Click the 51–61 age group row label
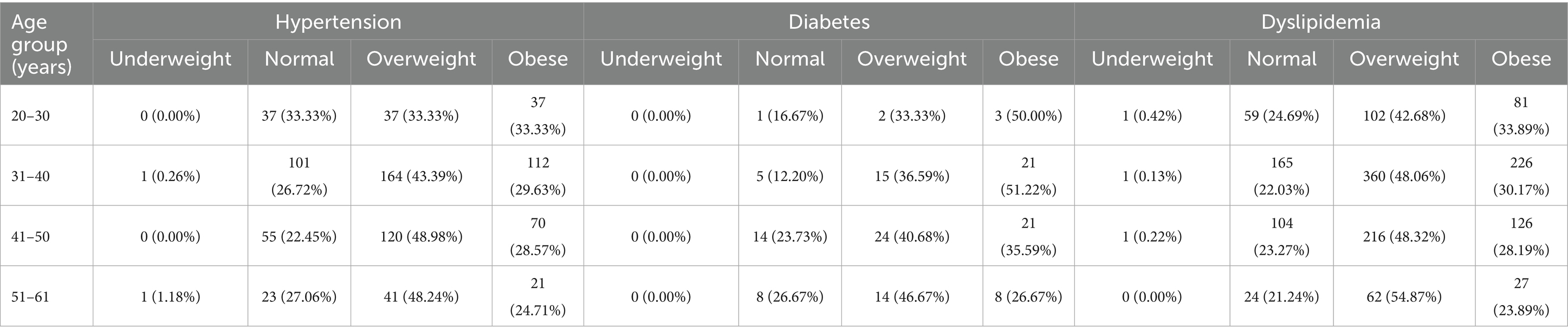 click(30, 296)
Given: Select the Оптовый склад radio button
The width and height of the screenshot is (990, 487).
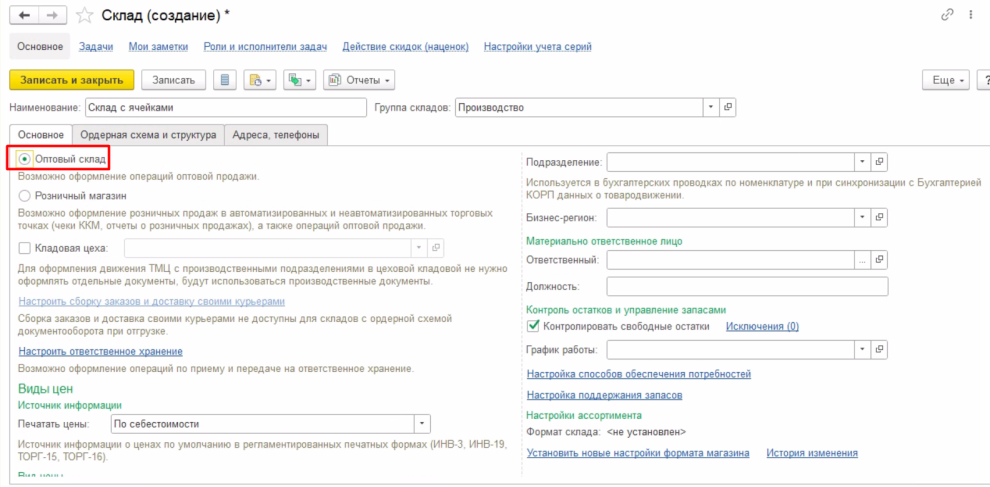Looking at the screenshot, I should coord(25,159).
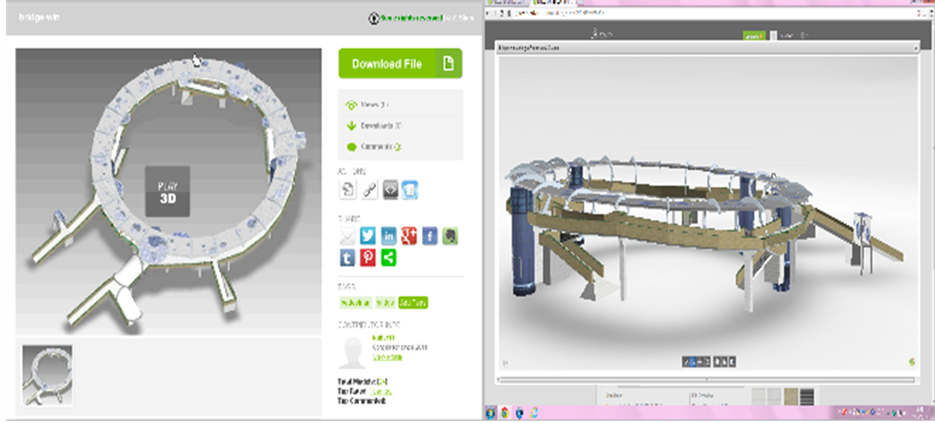935x423 pixels.
Task: Select the bridge model thumbnail below the preview
Action: [47, 374]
--- --- ---
## Aim of the exercise
Every record is to be restated word for word, with the pictures left out.

## Task response
Click the 51–61 age group row label
 click(30, 296)
Given: Select the Оптовый склад radio button
The width and height of the screenshot is (990, 487).
Looking at the screenshot, I should coord(25,159).
935x423 pixels.
Task: Select the bridge model thumbnail below the preview
Action: [47, 374]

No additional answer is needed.